Intervention de Danielle Auroi

Réunion du 27 mars 2013 à 16h30
Commission des affaires européennes

Photo issue du site de l'Assemblée nationale ou de WikipediaDanielle Auroi, présidente :

La pollinisation joue un rôle crucial dans la reproduction des plantes et la protection de la biodiversité. Or, en quelques années, la mortalité des abeilles est passée de 5 à 30 %, voire 50 % dans certaines zones. Des études ont établi l'impact létal sur les abeilles de certains insecticides systémiques se trouvant dans les graines et les semences. En conséquence, des mesures nationales ont d'ores et déjà été prises. Ainsi la France a, en juillet 2012, retiré l'autorisation de mise sur le marché du Cruiser utilisé en traitement de semence de soja alors que les apiculteurs avaient obtenu le retrait du Regent et du Gaucho dès 1999. D'autres pays tels l'Italie ou l'Allemagne ont restreint l'usage de ces pesticides pour le maïs.
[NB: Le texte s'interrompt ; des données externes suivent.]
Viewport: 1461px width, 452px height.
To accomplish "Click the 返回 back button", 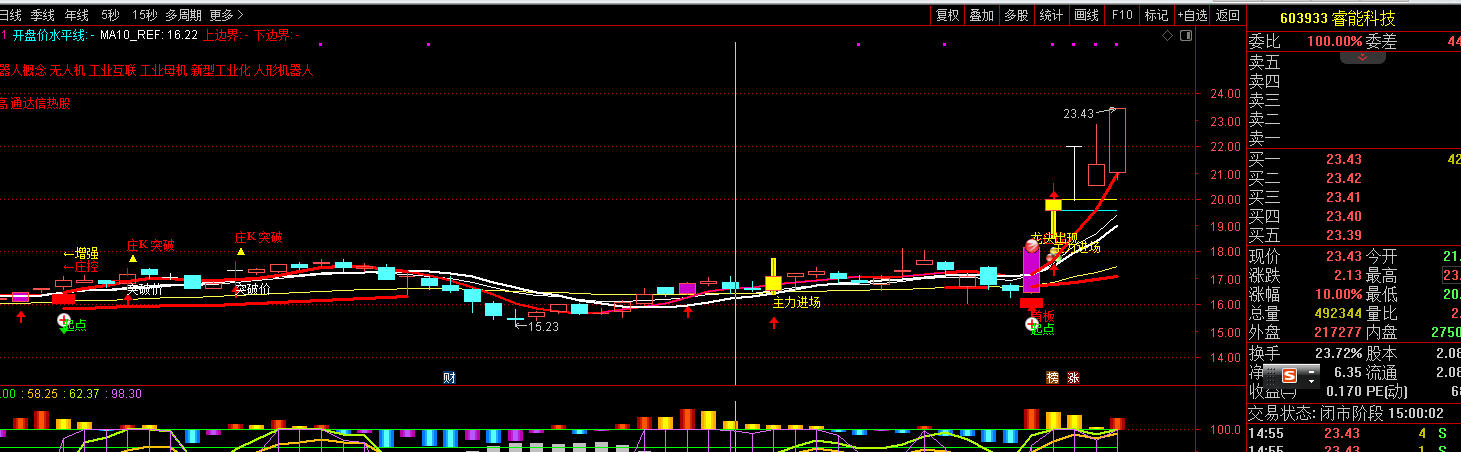I will [x=1227, y=15].
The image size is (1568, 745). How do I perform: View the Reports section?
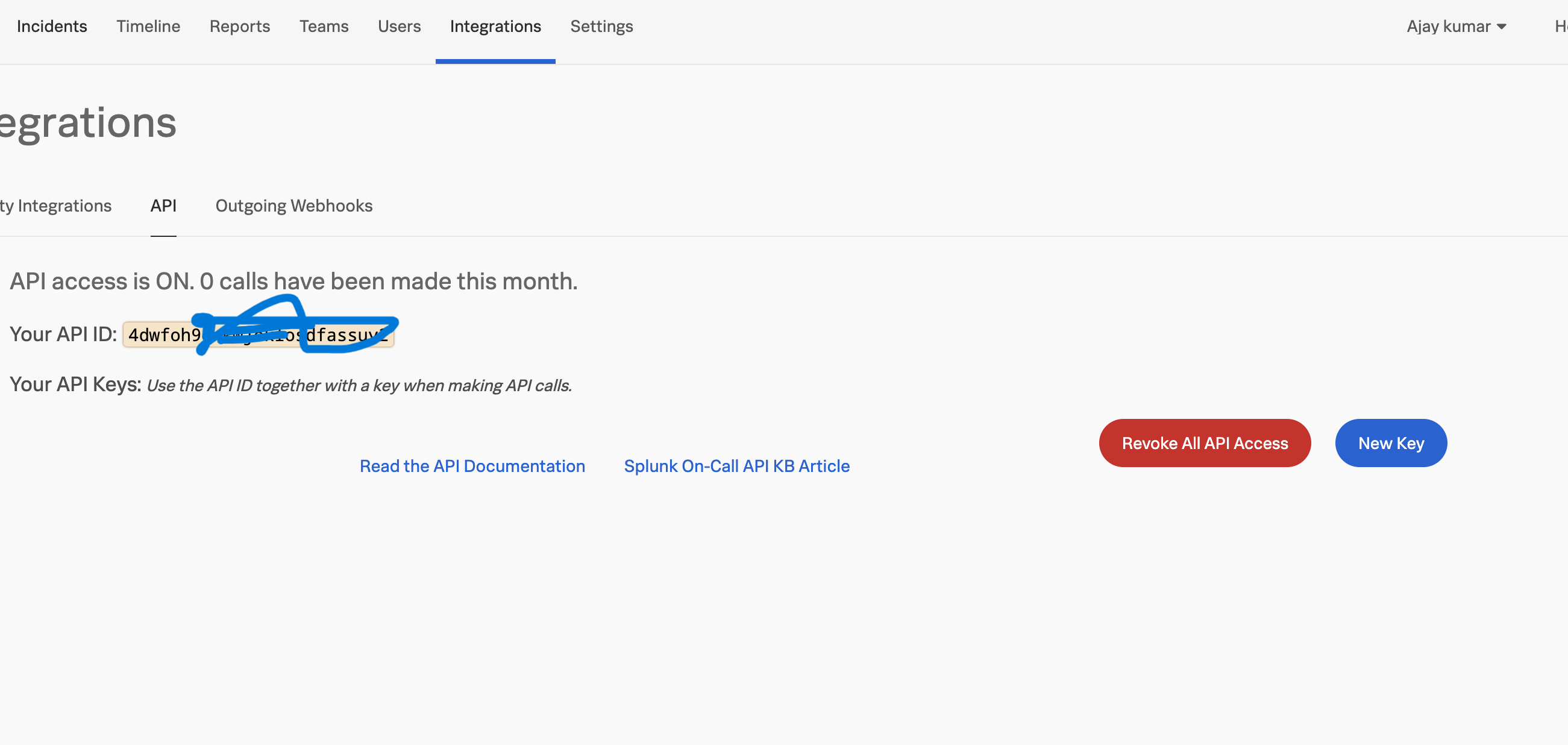click(x=239, y=26)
Les Pays Bas ont ciblé les plantes butinées par les abeilles. La Slovénie a opté pour une interdiction généralisée.

Saisie par la Commission européenne des effets de trois insecticides de la catégorie des néonicotinoïdes, l'Autorité européenne de sécurité des aliments (AESA) a rendu, le 16 janvier dernier, des conclusions inquiétantes. Leur toxicité est avérée, leur principal effet étant de désorienter les butineuses qui ne savent plus revenir à leurs ruches. Cela ne fait que confirmer ce que l'on sait depuis presque 20 ans !

En dépit des protestations attendues des deux grandes entreprises Bayer et Syngenta qui déclarent que leurs produits ne présentent « aucun risque inacceptable » et mettent en avant d'autres sources de mortalité des abeilles, le commissaire à la santé, M. Tonio Borg, a soumis au comité permanent de la chaîne alimentaire, un projet tendant à interdire trois molécules incriminées dans les semences, les granulés et les sprays. L'interdiction s'appliquerait au traitement des cultures qui attirent le plus les abeilles , le colza, le tournesol, le maïs et le coton. La Commission se réserverait le droit, après deux ans de suspension, de revoir la législation. Cette initiative permettait de mettre un terme à la disparité des législations au sein de l'Union européenne.

Lors du comité permanent de la chaîne alimentaire et de la santé animale du 31 janvier, certains pays – Allemagne, Espagne et Grande Bretagne – se sont montrés réticents, demandant que les études se poursuivent. La Commission européenne a donc soumis cette proposition au vote le 14 mars. La majorité qualifiée de deux tiers n'a pas pu être atteinte. Treize pays ont voté pour – dont la France, l'Italie, l'Espagne et la Pologne –, neuf contre – République tchèque, Slovaquie, Roumanie, Irlande, Grèce, Lituanie, Autriche, Portugal et Hongrie – et cinq se sont abstenus. Deux pays – Allemagne et Royaume-Uni – qui ont le même nombre de voix que la France, soit 29, ne sont donc pas prononcés. Pour le Royaume-Uni et l'Allemagne, les données scientifiques de terrain manquent à l'appui d'une telle décision.

A quoi sert l'Agence européenne de sécurité des aliments – qui ne peut être soupçonnée d'avoir des positions trop soucieuses de l'environnement- si, lorsqu'elle produit un rapport clair et que la Commission la suit, les Etats membres n'en tiennent pas compte ?

La Commission européenne a annoncé qu'elle fera de nouvelles propositions de moratoire qui seront discutées en comité d'appel. L'Allemagne a indiqué qu'elle serait prête à se prononcer en faveur d'un tel moratoire si quelques ajustements étaient apportés.

Les gouvernements nationaux, avec l'appui des parlementaires, doivent se mobiliser pour qu'elles soient adoptées. Il sera ensuite indispensable de décliner au niveau national les objectifs de réexamen de la toxicité des pesticides et de leurs effets croisés, dans le cadre de la loi d'avenir agricole et du « plan abeille » qui sera lancé prochainement par le ministre de l'agriculture. Il est aussi de la plus haute importance que l'industrie se concentre sur la production d'autres produits phytopharmaceutiques.